━━━ Material for the task ━━━

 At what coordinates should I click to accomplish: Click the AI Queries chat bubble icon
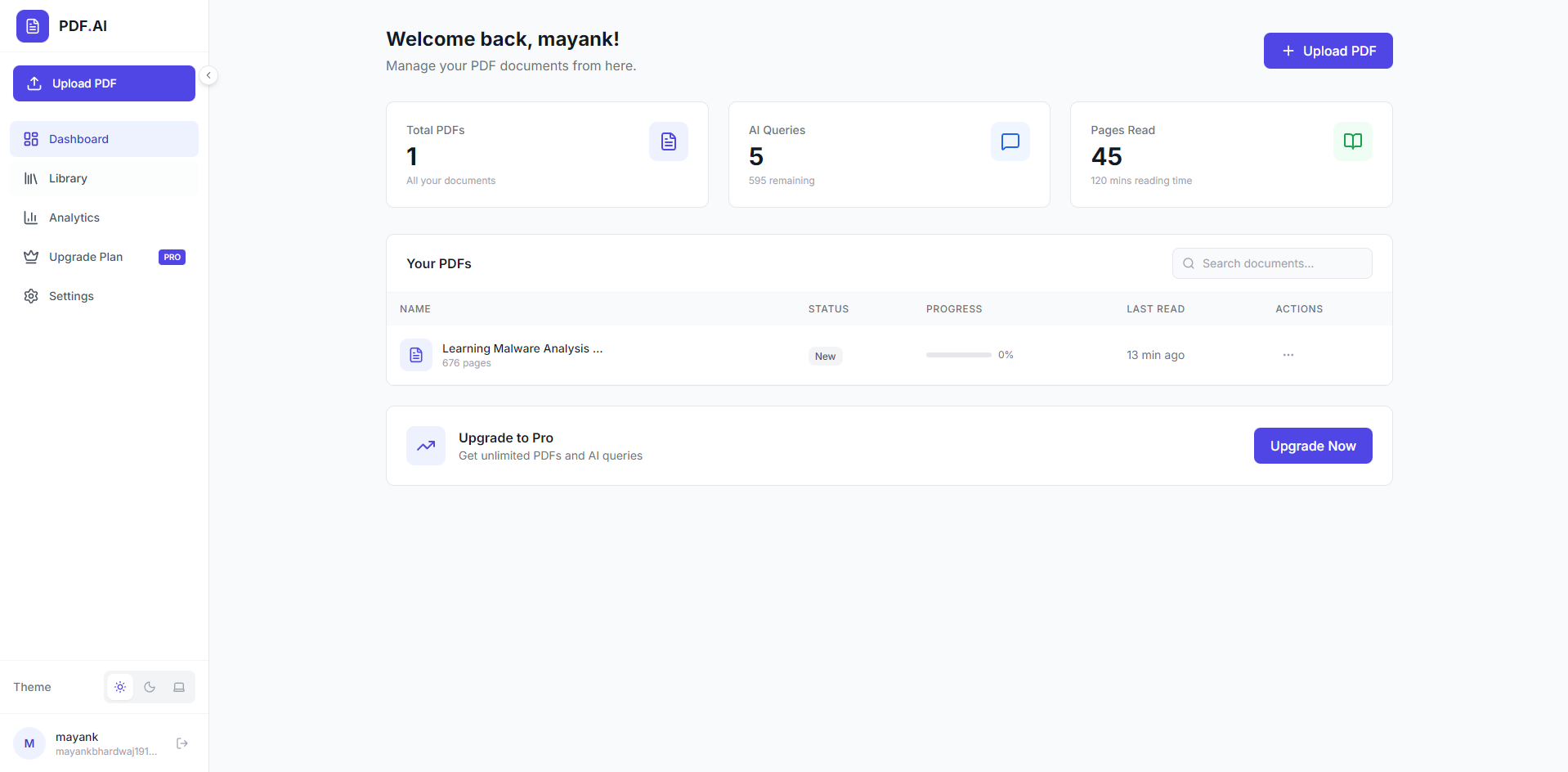(x=1010, y=141)
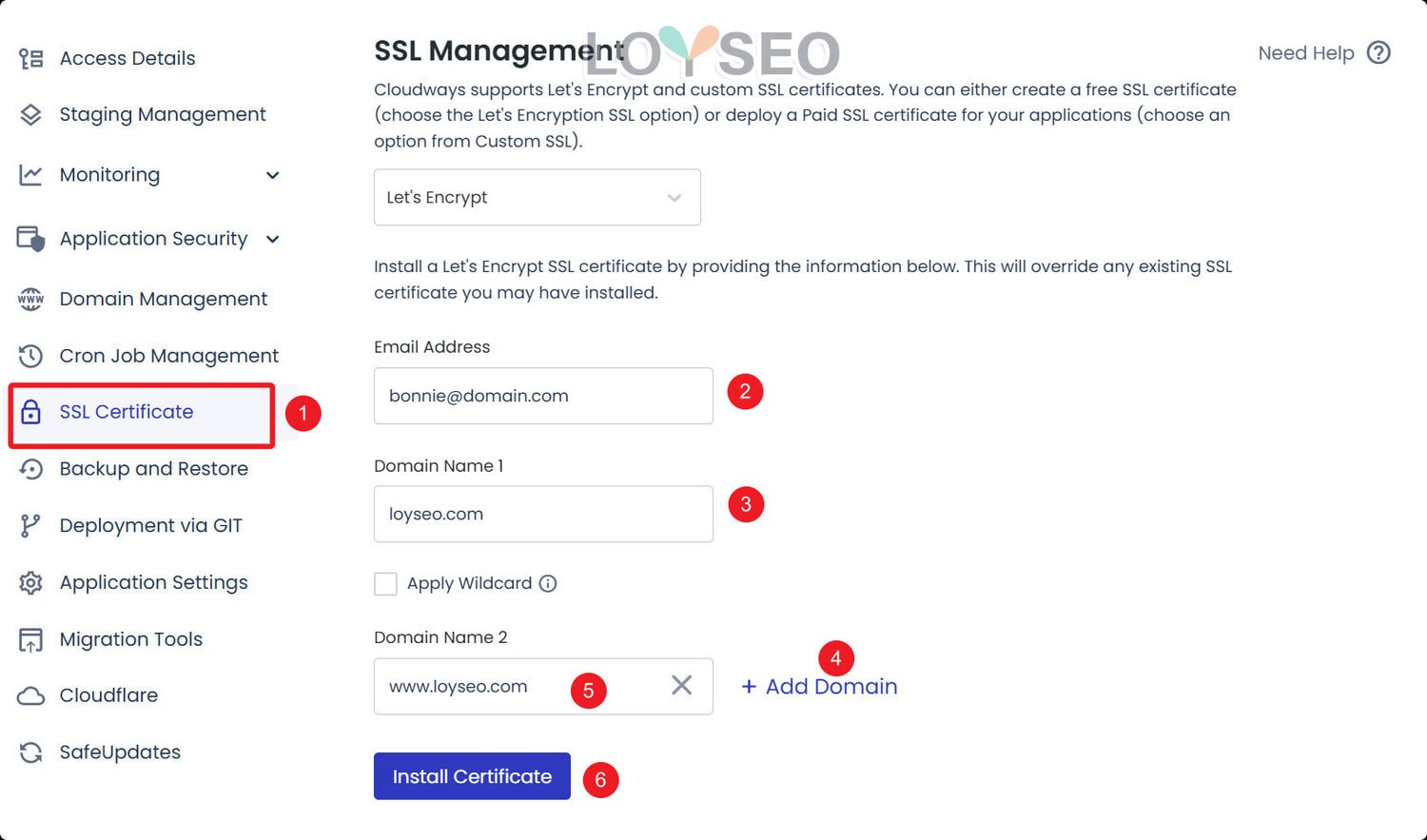Click the SafeUpdates refresh icon
Image resolution: width=1427 pixels, height=840 pixels.
[30, 752]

━━━

▶ _Short exercise_
Rewrite the material with "chat bubble" changed to "speech bubble" and everything else left as it is. Omit the pictures from your answer.

▶ _Exercise solution_
 At what coordinates should I click to accomplish: Click the AI Queries speech bubble icon
(x=1010, y=141)
Click the SafeUpdates refresh icon
Image resolution: width=1427 pixels, height=840 pixels.
[30, 752]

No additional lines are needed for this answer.